Questions remain about weight-loss maintenance beyond 12 months: 23% of patients failed to engage, even to lose ≥5 kg at 12 months, a consistently frustrating finding in obesity trials. Few failed to lose any weight, indicating total failure to engage: full adherence to the LELD protocol, would have incurred a weight loss of ≥20 kg over 12 weeks.

===============

WHAT YOU WILL DO: Repeat the weight-loss maintenance passage from "Questions remain about" up to and including "over 12 weeks.", swapping "patients" for "participants".

===============

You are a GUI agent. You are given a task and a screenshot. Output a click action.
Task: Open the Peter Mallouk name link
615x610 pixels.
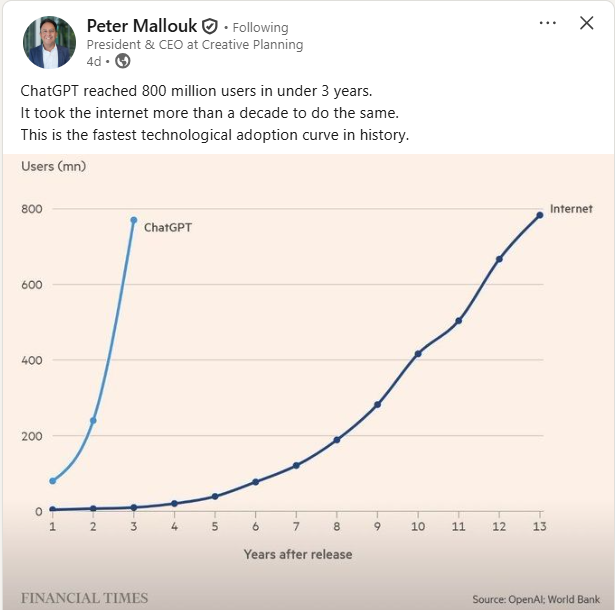(x=142, y=26)
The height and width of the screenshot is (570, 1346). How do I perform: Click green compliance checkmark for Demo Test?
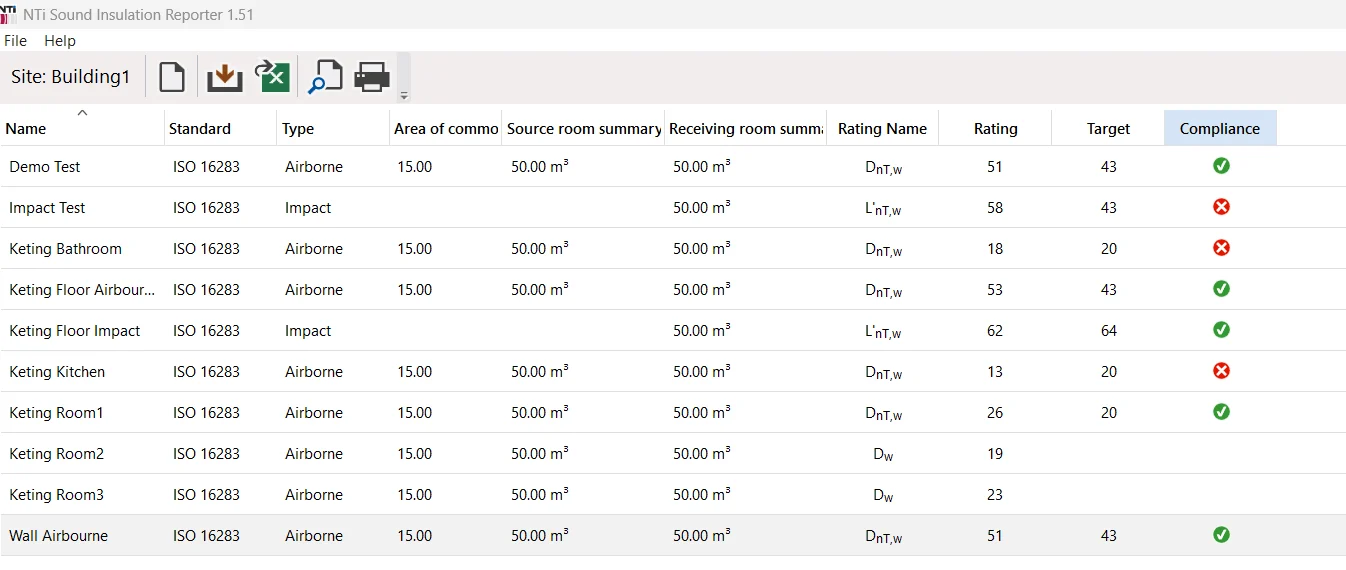point(1221,166)
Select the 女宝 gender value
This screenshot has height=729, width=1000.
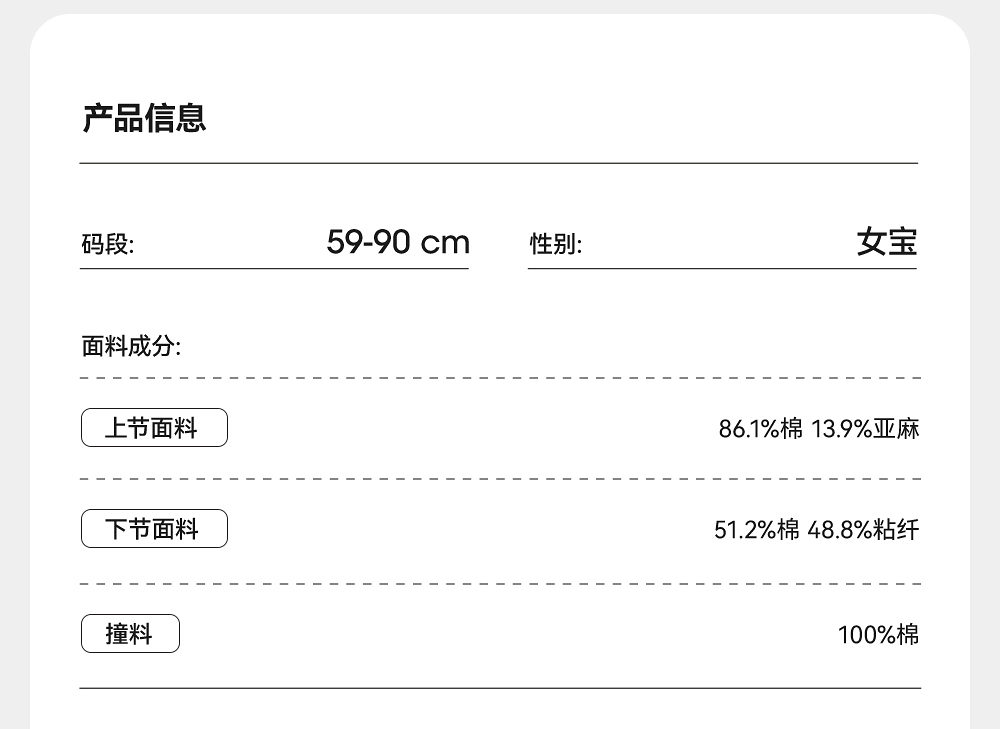click(886, 242)
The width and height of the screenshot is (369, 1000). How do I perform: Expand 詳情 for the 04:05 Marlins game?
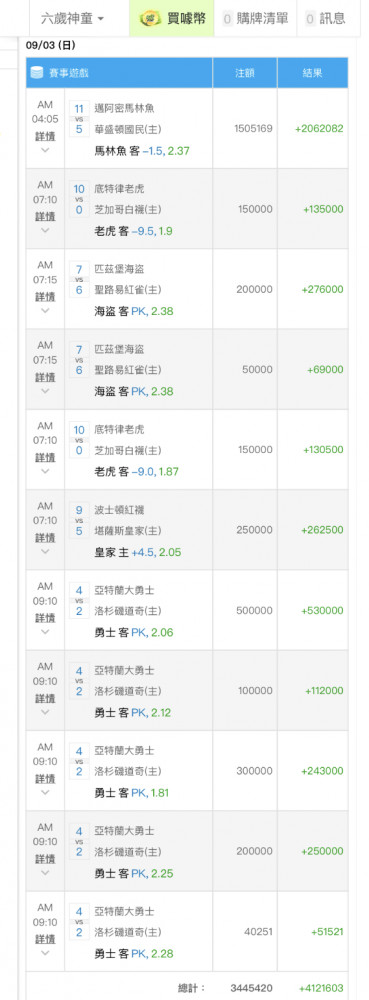click(45, 136)
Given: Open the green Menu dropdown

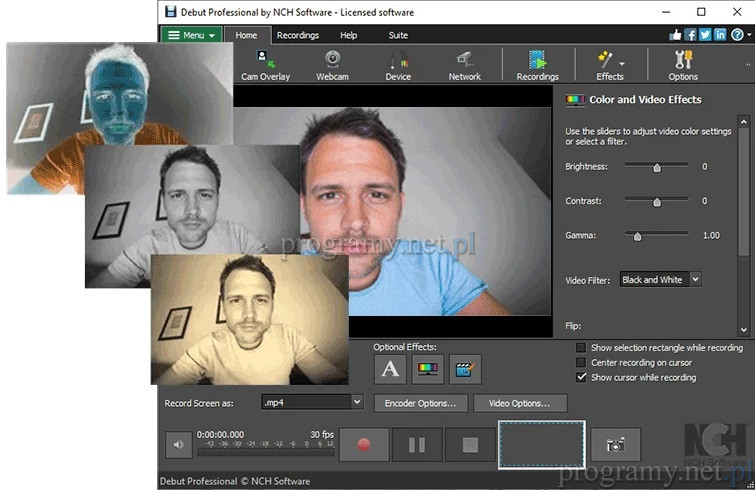Looking at the screenshot, I should (x=191, y=35).

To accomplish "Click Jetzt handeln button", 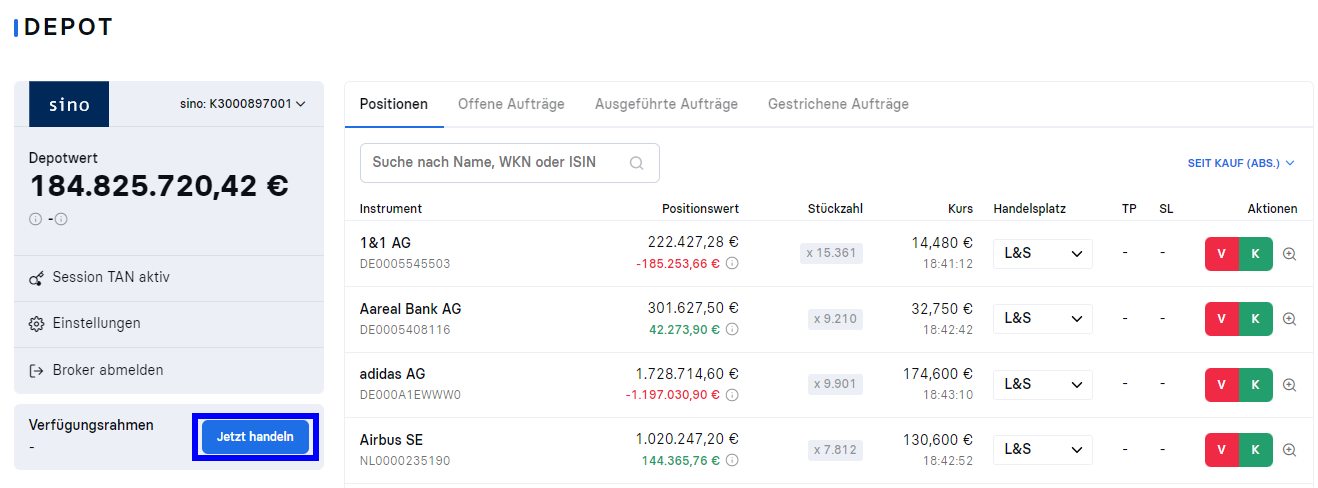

===============

PROBLEM SOLUTION:
Questions remain about weight-loss maintenance beyond 12 months: 23% of participants failed to engage, even to lose ≥5 kg at 12 months, a consistently frustrating finding in obesity trials. Few failed to lose any weight, indicating total failure to engage: full adherence to the LELD protocol, would have incurred a weight loss of ≥20 kg over 12 weeks.